Ionic and Visual Studio 2017 "Required version of Visual Studio not found."

It should, but unfortunately it doesn’t update the project.
In fact I don’t event see the output from the TS linter and changes in the project (i.e. add text in some pages html) are not reflected in the platform/windows folder…

It looks to me like the Ionic project does not get rebuilt

Can you switch to VS Code? The way I “solved” these problems was ditching Visual Studio and going to Sublime. But you might be more comfortable in VS Code, which is much more respected than Visual Studio around here.

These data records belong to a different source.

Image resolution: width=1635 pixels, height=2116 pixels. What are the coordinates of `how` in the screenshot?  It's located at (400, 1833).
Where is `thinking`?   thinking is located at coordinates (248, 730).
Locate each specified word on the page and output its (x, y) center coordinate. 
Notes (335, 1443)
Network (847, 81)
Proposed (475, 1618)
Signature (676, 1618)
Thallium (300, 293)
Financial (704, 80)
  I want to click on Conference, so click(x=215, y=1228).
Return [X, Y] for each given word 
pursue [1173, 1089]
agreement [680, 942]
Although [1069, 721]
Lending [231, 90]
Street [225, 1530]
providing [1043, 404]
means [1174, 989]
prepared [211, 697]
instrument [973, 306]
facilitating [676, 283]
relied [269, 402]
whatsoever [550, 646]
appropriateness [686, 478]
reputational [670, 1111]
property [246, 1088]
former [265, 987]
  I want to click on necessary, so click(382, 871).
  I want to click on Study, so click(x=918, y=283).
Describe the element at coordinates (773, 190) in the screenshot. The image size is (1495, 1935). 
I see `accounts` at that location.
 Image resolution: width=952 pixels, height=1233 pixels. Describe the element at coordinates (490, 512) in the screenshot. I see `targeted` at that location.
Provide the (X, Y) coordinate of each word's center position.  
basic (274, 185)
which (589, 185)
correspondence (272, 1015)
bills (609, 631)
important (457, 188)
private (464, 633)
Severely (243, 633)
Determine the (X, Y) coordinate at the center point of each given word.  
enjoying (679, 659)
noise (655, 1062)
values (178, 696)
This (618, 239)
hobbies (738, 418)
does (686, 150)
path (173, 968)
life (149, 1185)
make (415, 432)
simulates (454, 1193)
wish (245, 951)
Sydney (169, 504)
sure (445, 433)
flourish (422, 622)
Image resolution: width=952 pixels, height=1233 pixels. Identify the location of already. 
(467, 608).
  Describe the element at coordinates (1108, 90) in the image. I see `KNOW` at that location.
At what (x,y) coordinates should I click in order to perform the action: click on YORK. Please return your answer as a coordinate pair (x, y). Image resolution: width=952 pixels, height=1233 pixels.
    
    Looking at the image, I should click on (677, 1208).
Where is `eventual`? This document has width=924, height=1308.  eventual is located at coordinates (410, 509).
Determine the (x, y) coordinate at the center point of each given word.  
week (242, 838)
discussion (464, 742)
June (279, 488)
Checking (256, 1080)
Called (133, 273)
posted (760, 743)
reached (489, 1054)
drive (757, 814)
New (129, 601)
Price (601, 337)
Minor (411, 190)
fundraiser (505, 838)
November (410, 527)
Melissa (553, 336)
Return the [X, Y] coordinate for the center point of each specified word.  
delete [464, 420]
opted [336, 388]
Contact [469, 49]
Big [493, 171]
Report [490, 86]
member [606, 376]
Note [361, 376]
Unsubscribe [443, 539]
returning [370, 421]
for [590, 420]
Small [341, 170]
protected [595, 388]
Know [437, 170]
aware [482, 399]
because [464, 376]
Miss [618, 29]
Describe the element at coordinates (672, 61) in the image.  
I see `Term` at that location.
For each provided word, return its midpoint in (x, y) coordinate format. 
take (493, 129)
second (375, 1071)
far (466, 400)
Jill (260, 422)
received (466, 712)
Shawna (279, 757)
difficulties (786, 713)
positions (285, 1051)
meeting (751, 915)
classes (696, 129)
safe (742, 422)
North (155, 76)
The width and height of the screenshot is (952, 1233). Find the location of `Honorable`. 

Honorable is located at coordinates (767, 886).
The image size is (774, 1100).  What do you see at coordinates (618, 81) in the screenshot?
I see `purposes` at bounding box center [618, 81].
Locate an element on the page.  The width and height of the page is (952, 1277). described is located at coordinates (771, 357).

I am using VS code. And I need to open VS2017 just to compile the windows platform.
So what I need is a command to update the windows platform so that I can open it in VS2017 and compile.

So far only this works:

  1. Work on the app in VS Code
  2. Run ionic serve to build the Ionic project
  3. Run ionic cordova prepare windows to update the windows platform
  4. Build the windows platform with VS2017

My question is: why is step 1 required? Shouldn’t ionic cordova prepare build the Ionic project as well?

SOLVED!

For all future readers not able to use Ionic/cordova CLI to build for windows using VS2017 here’s what you’re missing:

You need to set the env variable you see in the picture for Cordova to find VS2017 build tools

4 Likes

I am not 100% sure, in the recent CLI releases a build was added to a lot of steps but I am not sure if ionic cordova prepare was one of them. If it doesn’t output the build step stuff, it doesn’t build…

By the way: Be aware that ionic serve and ionic build and ionic build --prod and ionic cordova build windows do slightly different things - tailored to what is needed in each “environment”.

Awesome!

You can now build on the CLI without Visual Studio 2015 being installed?

What does cordova requirements output now?

This thing here. But everything works!

But I still need to build the binary in VS2017 cause the Cordova-sqlite-storage plugin requires the architecture (i.e. x64) to be specified and ionic cordova build seems to ignore the --archs="x64" attribute.

So you think the right procedure would be the following?

  1. ionic build --prod
  2. ionic cordova prepare windows (EDIT: just found out that this is already called by ionic build)
  3. Open the solution in VS2017 and build from there

This should be the right wat to build a ionic project for windows in Visual Studio, right? Works for me, at least.

Ok, it recognizes the MSBuild Tools but not VS itself. Maybe cordova-windows can fix that in the near future.

Yes, if the pure CLI workflow doesn’t work this looks like a valid one.

Here’s some notes I have while getting my project to build with Visual Studio 2017 (as it was quite a mission)

  1. The cordova build command looks in the registry for the MSBuild path, but since Visual Studio 2017 Microsoft doesn’t write the path in the registry anymore (more on this here)
    As workaround i created in the registry the following key (don’t forget to change the path):
[HKEY_LOCAL_MACHINE\SOFTWARE\Microsoft\MSBuild\ToolsVersions\15.0]
"MSBuildToolsPath"="C:\\Program Files (x86)\\Microsoft Visual Studio\\2017\\Community\\MSBuild\\15.0\\Bin\\amd64"
  1. Make sure also install C++ mobile tools, as need the SQL Lite from it

  2. To build it all (including the SQLite), i need to pass the -- --arch=x86 flag, so my build looks like

ionic cordova build windows --prod --release -- --arch=x86 

My only outstanding problem is the images (slash screen and icons) are not being created/copied.